The 844-page Senate bill calls for a dramatic expansion of the country’s worker verification system, an overhaul of visa programs and a new set of proposed regulations allowing undocumented people to become “registered provisional immigrants.” The bill would establish penalty systems for employers and create protections for vulnerable immigrant workers in order to achieve the largest overhaul of the nation’s immigration system in decades. The bipartisan Gang of Eight in the Senate, which penned the bill, set out “to establish clear and just rules for seeking citizenship, to control the flow of legal immigration, and to eliminate illegal immigration, which in some cases has become a threat to our national security,” according to the legislation’s preamble.
Unlike the Dodd-Frank financial reform law, President Obama’s healthcare overhaul and other legislation requiring major regulatory undertakings, the immigration proposal has significant support from Republicans and business groups. Still, its passage would set the stage for intense lobbying efforts to influence the federal rules that an assortment of agencies would be required to write. Business groups are already girding for the fight. “As was the case with immigration legislation from the 1980s, there are going to be many regulations coming out from this bill,” said Craig Regelbrugge, vice president of government relations for the American Nursery & Landscape Association. “It’s going to be a full-court press by those of us working on the legislation to make sure that these regulations are workable.”
Regelbrugge, a co-chairman of the Agriculture Coalition for Immigration Reform, was heavily involved in negotiations on the Senate bill to help draft its farm worker component. That section of the bill will create a new “blue card” for farm workers.
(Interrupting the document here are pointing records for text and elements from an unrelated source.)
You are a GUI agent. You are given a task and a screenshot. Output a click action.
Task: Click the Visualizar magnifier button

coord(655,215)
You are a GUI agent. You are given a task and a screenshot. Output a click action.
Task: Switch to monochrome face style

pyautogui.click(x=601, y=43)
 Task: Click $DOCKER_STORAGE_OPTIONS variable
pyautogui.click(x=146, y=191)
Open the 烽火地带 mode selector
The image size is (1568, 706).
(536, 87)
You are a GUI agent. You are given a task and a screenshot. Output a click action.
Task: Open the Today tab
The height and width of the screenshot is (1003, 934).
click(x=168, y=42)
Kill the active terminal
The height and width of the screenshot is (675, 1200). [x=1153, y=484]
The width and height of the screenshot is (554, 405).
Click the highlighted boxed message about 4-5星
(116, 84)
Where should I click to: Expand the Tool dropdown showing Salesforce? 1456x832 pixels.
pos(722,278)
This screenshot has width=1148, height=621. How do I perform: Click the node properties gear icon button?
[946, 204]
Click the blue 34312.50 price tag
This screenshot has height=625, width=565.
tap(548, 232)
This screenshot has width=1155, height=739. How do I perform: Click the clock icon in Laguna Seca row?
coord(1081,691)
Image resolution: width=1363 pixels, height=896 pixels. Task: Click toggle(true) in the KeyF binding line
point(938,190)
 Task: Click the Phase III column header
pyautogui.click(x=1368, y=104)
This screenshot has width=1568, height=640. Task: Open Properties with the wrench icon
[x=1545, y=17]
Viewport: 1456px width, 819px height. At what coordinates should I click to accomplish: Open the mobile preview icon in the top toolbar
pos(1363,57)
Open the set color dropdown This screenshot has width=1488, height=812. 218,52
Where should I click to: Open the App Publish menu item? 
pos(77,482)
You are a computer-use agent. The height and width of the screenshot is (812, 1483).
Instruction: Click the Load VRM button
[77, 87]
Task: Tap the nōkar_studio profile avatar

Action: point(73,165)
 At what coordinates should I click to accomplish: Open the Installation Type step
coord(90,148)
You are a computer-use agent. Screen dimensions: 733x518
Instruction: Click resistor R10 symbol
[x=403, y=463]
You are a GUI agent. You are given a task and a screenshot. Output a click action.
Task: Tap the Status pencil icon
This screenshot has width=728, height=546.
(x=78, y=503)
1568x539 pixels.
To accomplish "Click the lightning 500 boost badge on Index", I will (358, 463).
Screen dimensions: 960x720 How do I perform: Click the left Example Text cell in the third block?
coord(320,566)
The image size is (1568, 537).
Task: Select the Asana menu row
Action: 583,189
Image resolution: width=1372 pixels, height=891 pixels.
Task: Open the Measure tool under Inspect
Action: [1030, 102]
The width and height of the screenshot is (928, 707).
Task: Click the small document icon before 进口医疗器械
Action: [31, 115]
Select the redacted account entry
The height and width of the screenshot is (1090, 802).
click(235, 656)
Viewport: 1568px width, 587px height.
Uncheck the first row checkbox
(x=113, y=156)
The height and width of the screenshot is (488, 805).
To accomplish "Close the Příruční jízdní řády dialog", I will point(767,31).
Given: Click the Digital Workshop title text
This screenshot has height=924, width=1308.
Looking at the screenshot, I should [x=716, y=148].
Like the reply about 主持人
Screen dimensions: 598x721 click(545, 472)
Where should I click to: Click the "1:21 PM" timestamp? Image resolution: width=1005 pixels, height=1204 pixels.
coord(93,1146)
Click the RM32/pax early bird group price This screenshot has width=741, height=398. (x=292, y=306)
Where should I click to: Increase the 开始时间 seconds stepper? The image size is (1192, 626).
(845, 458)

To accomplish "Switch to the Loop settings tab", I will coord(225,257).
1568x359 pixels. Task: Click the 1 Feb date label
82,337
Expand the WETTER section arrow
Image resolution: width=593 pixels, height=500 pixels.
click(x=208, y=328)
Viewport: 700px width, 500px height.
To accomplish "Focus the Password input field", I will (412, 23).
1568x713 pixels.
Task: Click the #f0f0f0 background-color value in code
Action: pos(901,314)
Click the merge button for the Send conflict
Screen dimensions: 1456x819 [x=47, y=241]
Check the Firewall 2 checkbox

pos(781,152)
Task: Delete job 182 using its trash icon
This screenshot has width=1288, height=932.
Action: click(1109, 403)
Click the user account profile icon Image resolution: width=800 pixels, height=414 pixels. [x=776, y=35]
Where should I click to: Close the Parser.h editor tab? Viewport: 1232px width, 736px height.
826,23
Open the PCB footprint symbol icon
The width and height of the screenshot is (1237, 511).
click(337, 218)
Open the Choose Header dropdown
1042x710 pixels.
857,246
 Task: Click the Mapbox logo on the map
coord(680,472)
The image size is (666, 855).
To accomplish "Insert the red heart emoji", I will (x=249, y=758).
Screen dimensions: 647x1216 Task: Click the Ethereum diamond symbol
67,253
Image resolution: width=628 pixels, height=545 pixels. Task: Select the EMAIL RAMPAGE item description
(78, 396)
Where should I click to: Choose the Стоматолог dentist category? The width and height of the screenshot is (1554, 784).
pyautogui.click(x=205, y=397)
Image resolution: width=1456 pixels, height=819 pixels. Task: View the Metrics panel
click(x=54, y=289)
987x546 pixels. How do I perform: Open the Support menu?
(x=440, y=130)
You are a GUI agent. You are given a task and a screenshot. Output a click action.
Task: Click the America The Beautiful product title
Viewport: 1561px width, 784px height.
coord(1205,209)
The designation, along with a new visa program for low-skilled workers, would require new rules from the government. “Both of those will have extensive regulatory processes associated with them,” Regelbrugge said. “Our goal is get to the statutory language clear enough so we won’t have to struggle with the regulations once the bill passes.” In addition to a flurry of rulemaking, the bill calls for major structural changes in the agencies that oversee immigration. The bill would remake U.S. Citizenship and Immigration Services' Office of Citizenship as the “Office of Citizenship and New Americans,” whose chief would help direct the major changes proposed in the legislation.
The Senate bill would also create a taskforce of Cabinet members and other high-level administration officials. The panel would begin work 18 months after enactment of the law and establish programs to assist with immigrant integration issues. A nonprofit corporation, to be called the “United States Citizenship Foundation,” meanwhile, would solicit donations and provide assistance for those seeking provisional immigrant status. Angelo Amador, vice president of labor and workforce policy for the National Restaurant Association, raised concerns over another new government apparatus that would be created by the bill: a bureau to devise when and where new low-skilled worker visas, or “W Visas,” are needed. “The bottom line is we don’t want more bureaucracy created on a guest worker program where we already have so much bureaucracy that doesn’t work,” Amador said.